- **EXERCISE INSTRUCTIONS**
Somewhere below are a line with "Image resolution: width=1024, height=2410." and a later line with "Email Us (217, 18)". Output exactly those lines and all lines between them.

- **DATA LISTING**
++++++++++

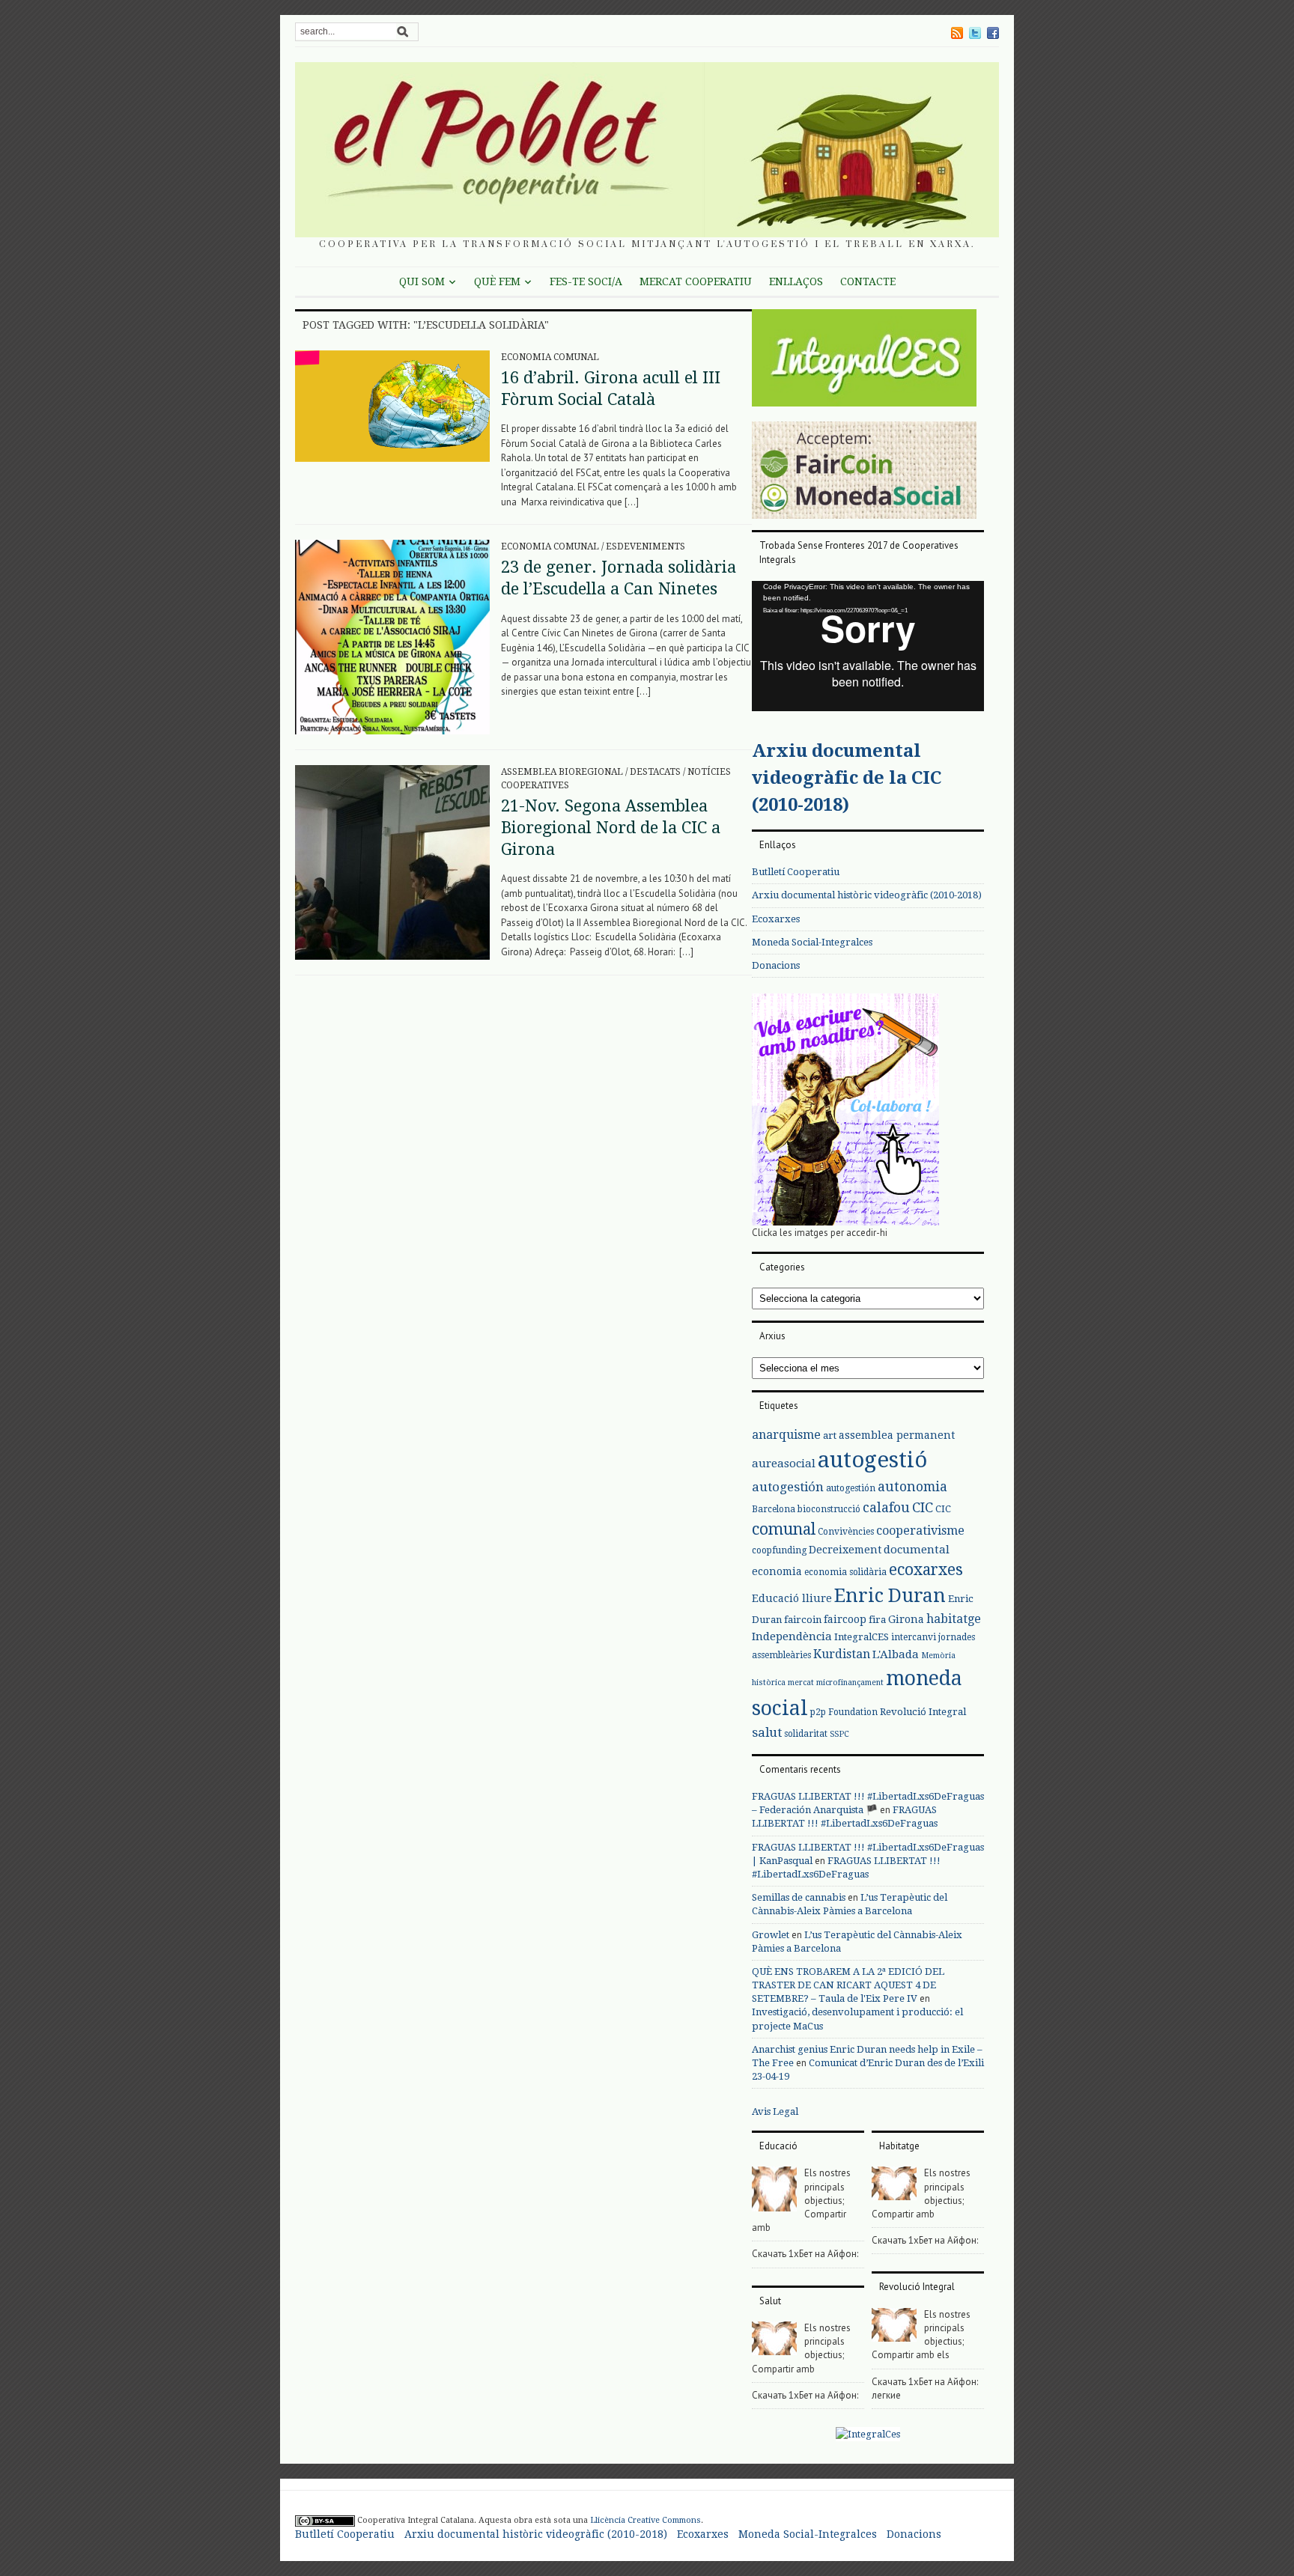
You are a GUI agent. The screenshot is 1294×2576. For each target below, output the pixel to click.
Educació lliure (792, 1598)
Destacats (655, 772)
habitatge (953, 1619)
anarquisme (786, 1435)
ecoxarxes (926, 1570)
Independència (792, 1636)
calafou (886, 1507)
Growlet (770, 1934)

++++++++++

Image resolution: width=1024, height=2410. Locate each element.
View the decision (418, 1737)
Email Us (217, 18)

++++++++++

- **ANSWER SECTION**
Image resolution: width=1024, height=2410. Locate each element.
View the decision (418, 1737)
Email Us (217, 18)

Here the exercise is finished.